Group warns water crisis to cause steep ag losses
Agriculture in the San Joaquin Valley may be able to blunt a sharp decline in the years ahead if policymakers and the industry can come together on a series of strategies for reducing demand for irrigation while also increasing water supply, according to a new assessment from a prominent policy organization.
The report this month from the Public Policy Institute of California examined the biggest challenge confronting the state’s ag industry — a one-fifth decline in annual water supply expected by 2040 because of groundwater sustainability measures and climate change — then recommended softening the impact by loosening water-trading rules, incentivizing farmland reuse and investing in storage, including groundwater recharge.
If consensus cannot be found to address the coming water shortfall, the study predicted, 900,000 acres of farmland will be fallowed at a cost of 50,000 jobs and a 2.3 percent drop in the valley’s economic output.
Neither the gist of the PPIC’s findings nor its suggestions are entirely new, but the renewal of their urgency resonates with a local industry anxious for progress.
“We’ve talked enough. Now we need action,” President Ian LeMay of the California Fresh Fruit Association said Friday. “The end result of inaction, which is what got us to this place, sadly, will be … massive fallowing of acreage, tens of thousands of jobs lost and, quite frankly, irreparable economic damage to the San Joaquin Valley.”
There are potential drawbacks to the measures the PPIC proposed, and the policy brief went through them before suggesting ways to guard against unintended consequences.
Unregulated water trading risks harming water users and ecosystems, it said, and so there would need to be a transparent, well-run market to protect small communities’ drinking water wells.
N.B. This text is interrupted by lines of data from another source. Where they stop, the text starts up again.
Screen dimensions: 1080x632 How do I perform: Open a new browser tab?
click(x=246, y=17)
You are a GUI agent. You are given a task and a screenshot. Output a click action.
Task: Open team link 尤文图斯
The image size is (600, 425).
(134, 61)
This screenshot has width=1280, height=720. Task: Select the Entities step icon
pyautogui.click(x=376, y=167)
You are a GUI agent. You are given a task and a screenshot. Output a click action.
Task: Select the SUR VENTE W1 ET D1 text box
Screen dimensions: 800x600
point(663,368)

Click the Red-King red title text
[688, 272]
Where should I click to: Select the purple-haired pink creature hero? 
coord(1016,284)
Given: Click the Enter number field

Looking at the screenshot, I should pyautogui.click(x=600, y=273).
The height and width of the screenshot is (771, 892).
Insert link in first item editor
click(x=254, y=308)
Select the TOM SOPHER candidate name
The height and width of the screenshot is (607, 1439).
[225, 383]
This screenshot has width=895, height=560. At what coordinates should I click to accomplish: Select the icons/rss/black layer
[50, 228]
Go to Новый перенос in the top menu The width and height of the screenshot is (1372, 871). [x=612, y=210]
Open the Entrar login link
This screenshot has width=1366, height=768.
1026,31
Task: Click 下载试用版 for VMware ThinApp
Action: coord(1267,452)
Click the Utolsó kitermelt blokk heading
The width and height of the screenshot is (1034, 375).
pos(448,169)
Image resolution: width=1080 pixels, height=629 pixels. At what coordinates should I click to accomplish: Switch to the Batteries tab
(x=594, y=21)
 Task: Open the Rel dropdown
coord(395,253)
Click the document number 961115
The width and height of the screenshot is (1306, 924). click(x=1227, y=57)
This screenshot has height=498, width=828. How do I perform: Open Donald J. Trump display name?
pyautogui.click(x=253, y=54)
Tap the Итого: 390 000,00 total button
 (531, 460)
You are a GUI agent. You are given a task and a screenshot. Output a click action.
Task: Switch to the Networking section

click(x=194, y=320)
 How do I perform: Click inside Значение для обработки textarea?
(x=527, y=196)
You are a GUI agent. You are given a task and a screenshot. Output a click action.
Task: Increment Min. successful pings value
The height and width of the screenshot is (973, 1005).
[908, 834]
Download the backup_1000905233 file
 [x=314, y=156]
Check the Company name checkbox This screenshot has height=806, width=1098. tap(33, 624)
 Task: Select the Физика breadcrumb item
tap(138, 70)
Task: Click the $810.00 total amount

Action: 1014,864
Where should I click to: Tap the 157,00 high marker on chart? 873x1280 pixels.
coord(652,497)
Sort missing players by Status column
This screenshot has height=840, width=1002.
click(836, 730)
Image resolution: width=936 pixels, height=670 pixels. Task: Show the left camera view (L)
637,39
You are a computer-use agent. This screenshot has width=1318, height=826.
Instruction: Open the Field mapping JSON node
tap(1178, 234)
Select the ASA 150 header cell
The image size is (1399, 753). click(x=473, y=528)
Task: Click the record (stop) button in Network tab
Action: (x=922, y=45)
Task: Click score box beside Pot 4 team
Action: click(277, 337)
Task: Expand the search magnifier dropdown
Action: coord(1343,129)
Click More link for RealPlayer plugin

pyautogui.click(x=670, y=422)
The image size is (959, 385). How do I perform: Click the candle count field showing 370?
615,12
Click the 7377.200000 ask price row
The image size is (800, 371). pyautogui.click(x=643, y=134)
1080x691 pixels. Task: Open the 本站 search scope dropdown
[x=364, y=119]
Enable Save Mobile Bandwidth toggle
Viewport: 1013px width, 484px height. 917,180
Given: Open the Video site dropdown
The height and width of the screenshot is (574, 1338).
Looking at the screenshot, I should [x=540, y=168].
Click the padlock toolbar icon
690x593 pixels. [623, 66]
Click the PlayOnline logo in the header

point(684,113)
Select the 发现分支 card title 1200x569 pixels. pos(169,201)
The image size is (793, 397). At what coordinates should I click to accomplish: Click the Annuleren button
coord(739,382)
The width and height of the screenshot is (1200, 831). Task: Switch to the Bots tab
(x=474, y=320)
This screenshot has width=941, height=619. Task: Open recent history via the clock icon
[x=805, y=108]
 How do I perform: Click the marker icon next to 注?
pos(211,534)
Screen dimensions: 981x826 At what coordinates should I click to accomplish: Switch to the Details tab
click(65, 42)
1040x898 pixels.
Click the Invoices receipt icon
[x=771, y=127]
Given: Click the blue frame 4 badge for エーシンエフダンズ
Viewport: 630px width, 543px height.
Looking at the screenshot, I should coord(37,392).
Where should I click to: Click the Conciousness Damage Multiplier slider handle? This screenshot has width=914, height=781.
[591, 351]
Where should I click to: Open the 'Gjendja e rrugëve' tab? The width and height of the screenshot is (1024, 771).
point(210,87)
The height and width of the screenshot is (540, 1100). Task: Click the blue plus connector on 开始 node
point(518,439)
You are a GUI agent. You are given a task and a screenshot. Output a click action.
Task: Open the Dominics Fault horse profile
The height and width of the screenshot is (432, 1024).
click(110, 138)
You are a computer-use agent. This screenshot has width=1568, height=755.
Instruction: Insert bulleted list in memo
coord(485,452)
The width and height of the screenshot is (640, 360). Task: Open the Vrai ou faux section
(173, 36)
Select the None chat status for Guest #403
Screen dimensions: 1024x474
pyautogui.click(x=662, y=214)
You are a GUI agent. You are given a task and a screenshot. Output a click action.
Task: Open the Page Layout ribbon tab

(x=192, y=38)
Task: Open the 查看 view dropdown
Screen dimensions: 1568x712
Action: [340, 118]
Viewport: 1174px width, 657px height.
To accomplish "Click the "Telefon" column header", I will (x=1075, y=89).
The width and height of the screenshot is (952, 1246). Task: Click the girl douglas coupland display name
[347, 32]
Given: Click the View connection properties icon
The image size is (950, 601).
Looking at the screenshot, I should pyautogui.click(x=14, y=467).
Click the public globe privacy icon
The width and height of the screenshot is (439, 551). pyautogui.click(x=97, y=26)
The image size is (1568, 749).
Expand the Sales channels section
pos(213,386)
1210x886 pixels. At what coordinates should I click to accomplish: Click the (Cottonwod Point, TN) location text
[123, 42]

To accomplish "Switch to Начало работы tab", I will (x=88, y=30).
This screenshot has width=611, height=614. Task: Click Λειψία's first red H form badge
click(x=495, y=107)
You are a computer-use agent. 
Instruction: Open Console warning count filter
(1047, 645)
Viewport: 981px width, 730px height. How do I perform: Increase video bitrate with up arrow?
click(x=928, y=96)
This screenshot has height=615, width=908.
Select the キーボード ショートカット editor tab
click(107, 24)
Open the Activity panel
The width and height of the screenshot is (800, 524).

New caps on groundwater pumping may be in order, the report says.
Dairy and beef producers could be hurt, too, the study said, as water flows away from feed crops like alfalfa toward specialty, perennial crops like grapes and pistachios. The PPIC concluded communities affected by that may require what it termed transitional support.
At best, PPIC estimated, half a million acres will come out of production by 2040 — 11 percent of the San Joaquin Valley’s total as of 2018. That much farmland going idle will increase dust and decrease air quality, exacerbate weeds, invite pests and degrade soils. Or not, if opportunities open in the areas of solar development, water-limited agriculture and habitat restoration.
“This will require both careful planning and financial and regulatory incentives,” said the report by Alvar Escriva-Bou, Ellen Hanak, Spencer Cole and Josué Medellín-Azuara, with research support from Annabelle Rosser. “Progress will be hindered if these lands become a liability to growers.”
Ag represents 14 percent of the valley’s economic output, 17 percent of its employment (340,000 people) and 19 percent of its total income, the report estimated.
By itself, making surface and groundwater trading rules more flexible won’t increase supply, but it could cut the economic costs of adjusting to less water by one-third, while limiting employment losses to perhaps 44 percent and reducing the impact on gross economic output by as much as half, according to the study.
It said expanding the supply of irrigation water through investment in new storage would cut the total land that will have to be fallowed by between 25 percent and 45 percent.
The policy brief threw in a hopeful note: If farming efficiency gains continue at even half the rate they have increased during the past 40 years, then half the expected economic costs would be avoided by 2040.
Disagreement was the caveat.
“Achieving successful outcomes will require unprecedented coordination and cooperation among local and regional parties,” the report said, “with strong partnership and support from state and federal agencies.”
Local farmland appraiser and broker Michael G. “Mike” Ming expressed confidence water trading can be done in a fair way that maximizes production across the valley.
“I think that that’s something that a lot of our water districts in the valley are looking at,” he said. “I just think that everybody kind of is in their corner and I think there should be an equitable water-trading platform.”
He added local farmers are heavily invested in increasing irrigation efficiency and look forward to increased state and federal flows to local water banks.
LeMay viewed the PPIC report as continuing a conversation about where California finds itself on water policy. He said investments need to be made on water infrastructure and that permitting needs to be expedited on the $5.2 billion Sites Reservoir water storage project in Northern California.
Progress also needs to be made on water recycling in urban areas, LeMay said, as well as decisions on the future of water through the Sacramento-San Joaquin Delta.
He said state leadership needs to treat the situation as the crisis it is.